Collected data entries
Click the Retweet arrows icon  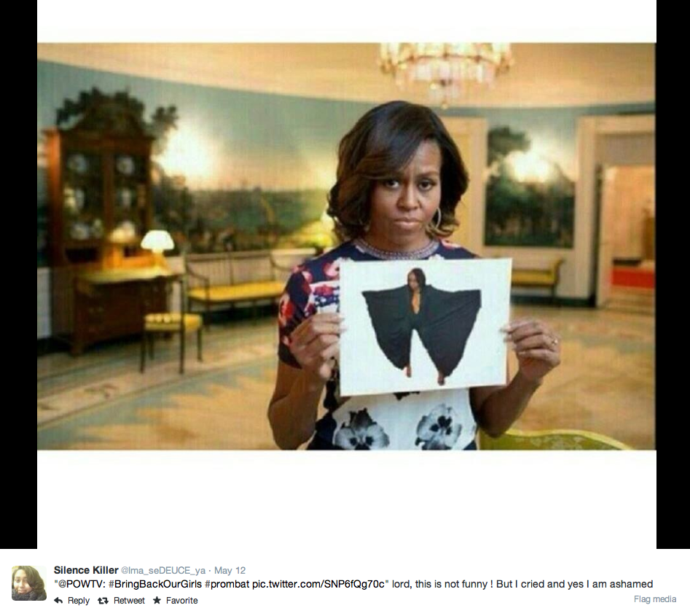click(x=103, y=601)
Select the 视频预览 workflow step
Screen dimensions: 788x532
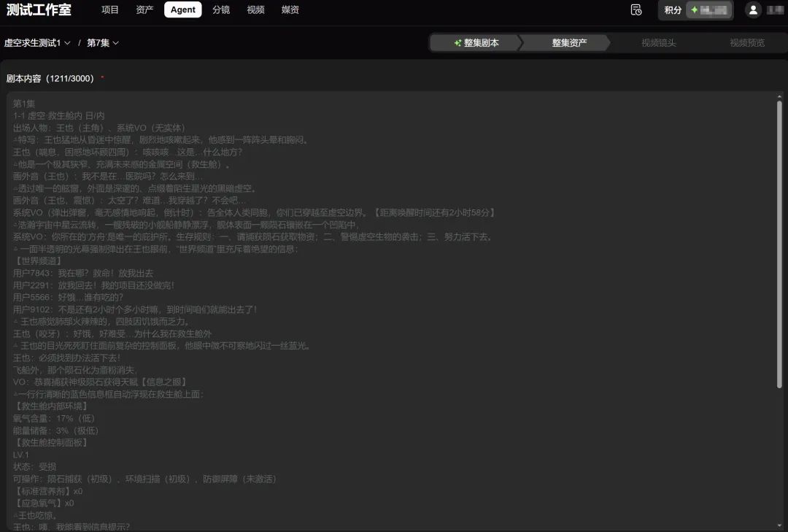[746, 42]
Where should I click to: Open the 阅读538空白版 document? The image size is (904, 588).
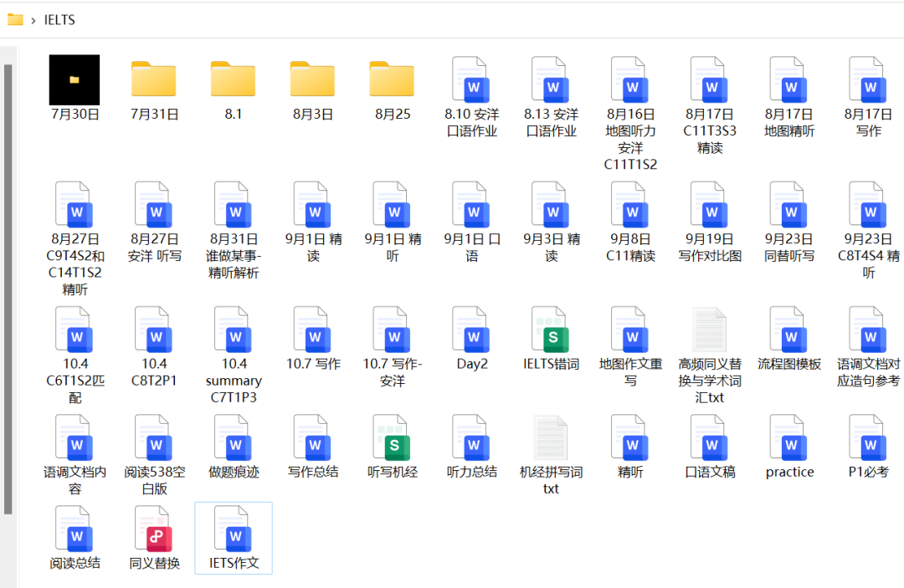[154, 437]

■ **Aim of the exercise**: Could you set down exactly, and only, the lines from the line containing "Where should I" through the last line of the records, both included, without the pictures?

■ **Exercise answer**:
Where should I click to: Open the 阅读538空白版 document? The image size is (904, 588).
[154, 437]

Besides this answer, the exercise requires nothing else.